## Requirement:
Copy, from the data below, every line that has "accomplish" in it.

*** Opening of Data extracts ***

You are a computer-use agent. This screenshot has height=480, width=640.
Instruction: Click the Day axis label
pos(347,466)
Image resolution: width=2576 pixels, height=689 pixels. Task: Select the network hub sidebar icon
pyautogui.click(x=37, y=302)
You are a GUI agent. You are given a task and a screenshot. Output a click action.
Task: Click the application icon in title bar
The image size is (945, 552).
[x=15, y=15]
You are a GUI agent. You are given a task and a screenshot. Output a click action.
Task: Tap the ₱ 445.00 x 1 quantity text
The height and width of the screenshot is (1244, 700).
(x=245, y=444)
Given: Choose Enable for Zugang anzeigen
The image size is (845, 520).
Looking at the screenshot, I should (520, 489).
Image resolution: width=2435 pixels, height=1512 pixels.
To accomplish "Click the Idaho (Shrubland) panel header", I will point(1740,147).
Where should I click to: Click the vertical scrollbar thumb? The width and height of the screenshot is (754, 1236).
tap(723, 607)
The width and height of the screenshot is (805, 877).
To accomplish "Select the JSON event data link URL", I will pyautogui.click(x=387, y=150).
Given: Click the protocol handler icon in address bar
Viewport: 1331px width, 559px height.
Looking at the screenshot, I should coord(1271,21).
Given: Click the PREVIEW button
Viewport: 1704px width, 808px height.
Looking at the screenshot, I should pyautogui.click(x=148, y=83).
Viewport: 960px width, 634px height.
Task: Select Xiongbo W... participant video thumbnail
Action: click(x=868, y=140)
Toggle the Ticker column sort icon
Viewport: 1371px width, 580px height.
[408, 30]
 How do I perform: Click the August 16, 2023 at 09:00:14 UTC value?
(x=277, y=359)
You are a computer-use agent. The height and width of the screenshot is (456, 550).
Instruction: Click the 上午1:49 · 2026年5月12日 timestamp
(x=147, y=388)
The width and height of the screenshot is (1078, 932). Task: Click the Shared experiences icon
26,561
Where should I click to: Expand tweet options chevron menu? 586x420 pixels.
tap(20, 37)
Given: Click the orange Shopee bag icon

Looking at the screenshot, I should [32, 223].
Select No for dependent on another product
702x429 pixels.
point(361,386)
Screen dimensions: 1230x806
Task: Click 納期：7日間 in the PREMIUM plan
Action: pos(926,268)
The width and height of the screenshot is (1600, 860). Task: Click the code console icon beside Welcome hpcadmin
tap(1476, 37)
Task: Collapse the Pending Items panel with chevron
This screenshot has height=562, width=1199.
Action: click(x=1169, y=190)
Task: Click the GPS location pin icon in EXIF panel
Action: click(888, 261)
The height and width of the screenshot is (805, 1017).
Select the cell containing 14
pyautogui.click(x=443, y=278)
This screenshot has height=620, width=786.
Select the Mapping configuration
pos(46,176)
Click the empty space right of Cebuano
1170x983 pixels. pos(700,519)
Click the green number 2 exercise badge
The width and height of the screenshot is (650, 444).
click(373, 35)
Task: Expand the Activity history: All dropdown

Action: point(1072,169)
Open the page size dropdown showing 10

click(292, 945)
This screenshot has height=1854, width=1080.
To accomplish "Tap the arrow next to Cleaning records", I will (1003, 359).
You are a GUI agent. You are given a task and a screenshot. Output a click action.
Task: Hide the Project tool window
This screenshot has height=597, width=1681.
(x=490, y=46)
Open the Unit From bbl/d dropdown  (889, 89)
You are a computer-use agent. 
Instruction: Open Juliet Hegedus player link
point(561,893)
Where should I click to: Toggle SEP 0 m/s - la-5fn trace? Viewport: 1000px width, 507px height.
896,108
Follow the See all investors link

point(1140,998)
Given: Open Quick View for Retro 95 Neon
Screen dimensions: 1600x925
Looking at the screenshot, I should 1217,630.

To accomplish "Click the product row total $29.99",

*** Close of Data extracts ***

## Written response:
To accomplish "Click the Idaho (Shrubland) panel header", I will point(1740,147).
To accomplish "Select the JSON event data link URL", I will pyautogui.click(x=387, y=150).
To accomplish "Tap the arrow next to Cleaning records", I will (1003, 359).
To accomplish "Click the product row total $29.99",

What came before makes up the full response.